EBM: unmasking the ugly truth

BMJ 2002; 325 doi: https://doi.org/10.1136/bmj.325.7378.1496 (Published 21 December 2002) Cite this as: BMJ 2002;325:1496

Rapid Response:

EBM and "common sense"

Dear Sirs and Madams,

I am writing this as a simple, EBM-challenged, orthopaedic surgeon (is this re-iteratively redundant?). At any rate, I have a question that may get to the heart of the problem that CRAP has so eloquently uncovered.
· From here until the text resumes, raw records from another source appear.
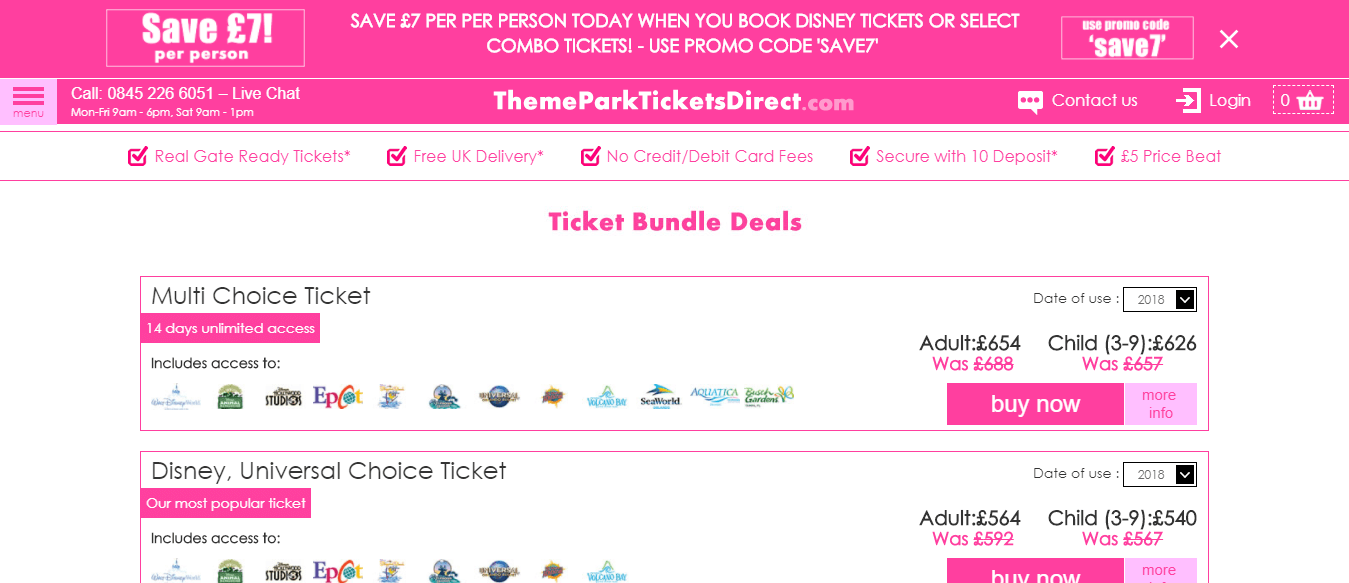Open Date of use dropdown for Multi Choice Ticket
1349x583 pixels.
coord(1160,299)
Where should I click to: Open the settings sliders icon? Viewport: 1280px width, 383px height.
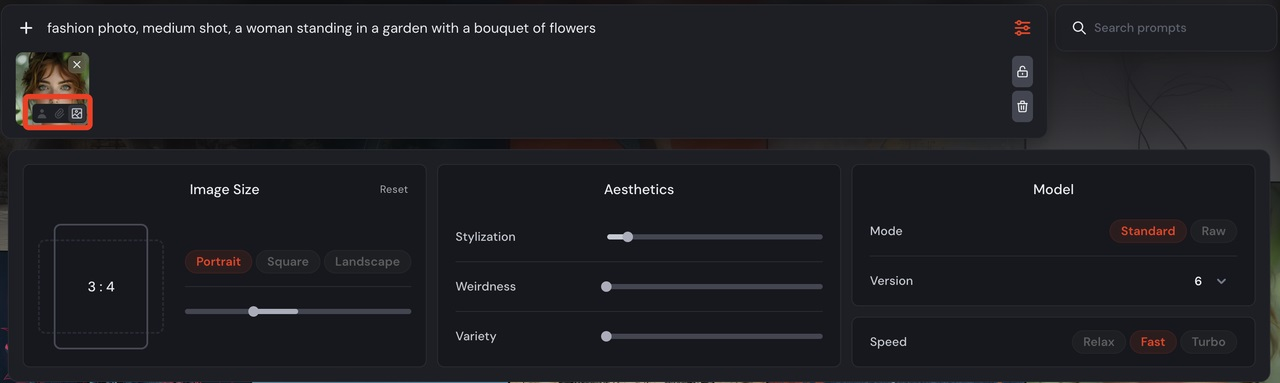click(x=1022, y=28)
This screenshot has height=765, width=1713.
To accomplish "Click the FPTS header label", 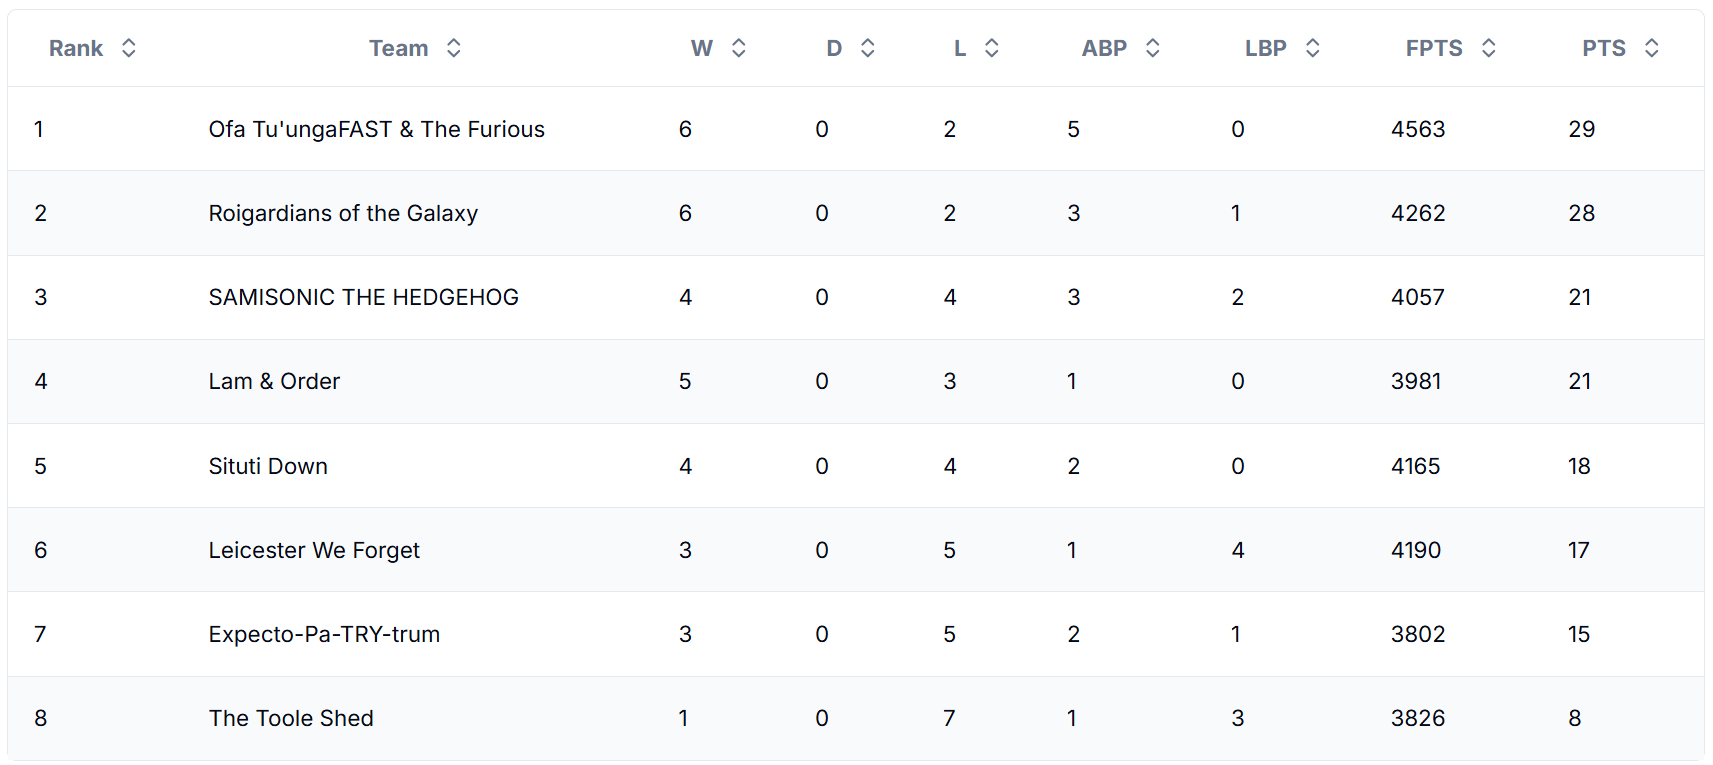I will (1434, 48).
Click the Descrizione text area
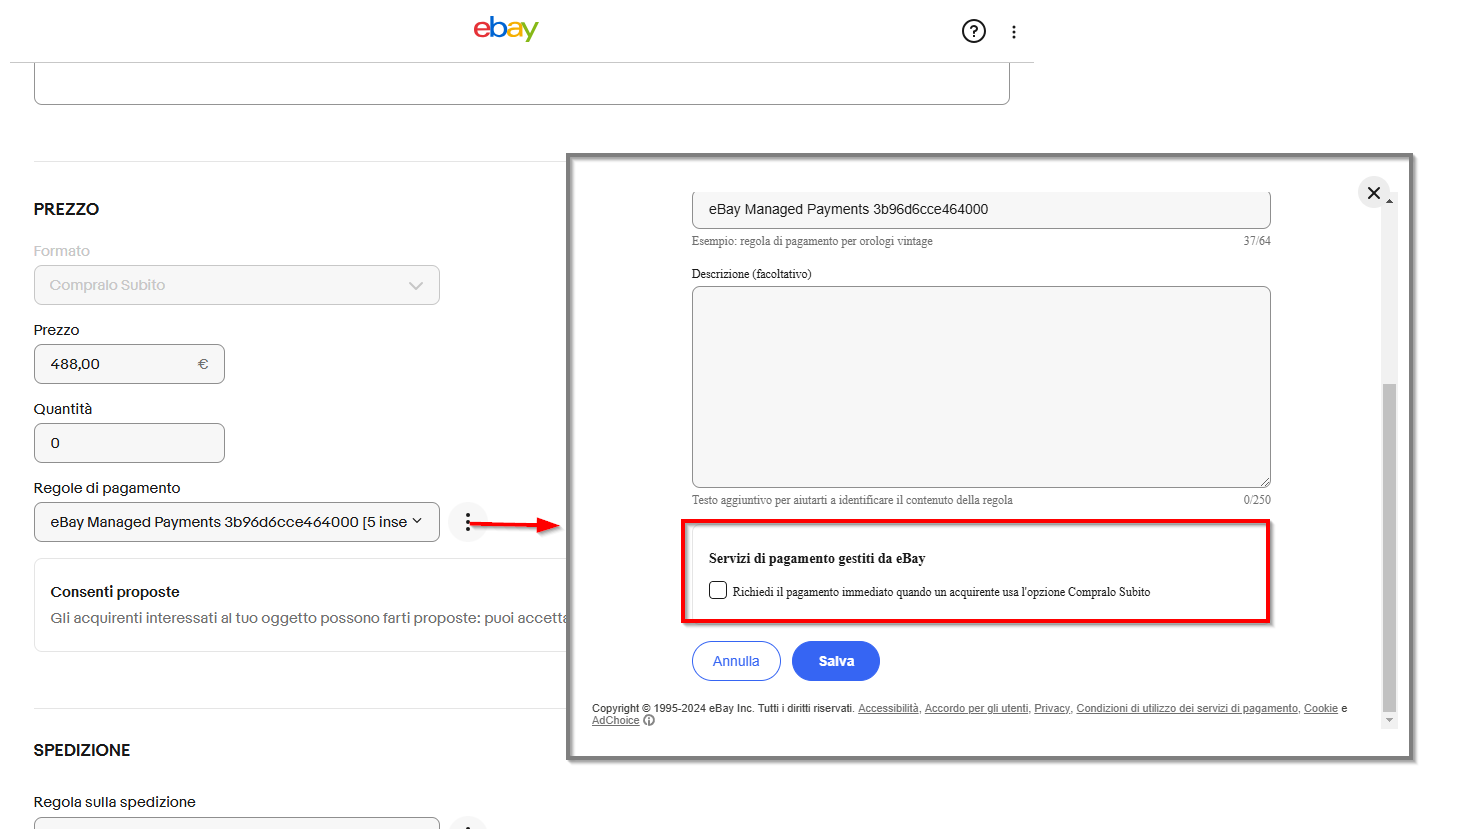This screenshot has width=1466, height=829. 981,387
In the course of practice in orthopaedic surgery (although not documented in the literature), it has been my experience (those of you who adhere to the EBM doctines hopefully will excuse this phraseology) that when I hit my finger with a hammer (or mallet, for that matter), my finger hurts. It is even worse if I use a power tool (like drilling through the finger). My question: how many times do I have to do this before I can say that I have sufficient evidence to potentially causally link the hammer blow to my finger hurting? And what do I use as the control?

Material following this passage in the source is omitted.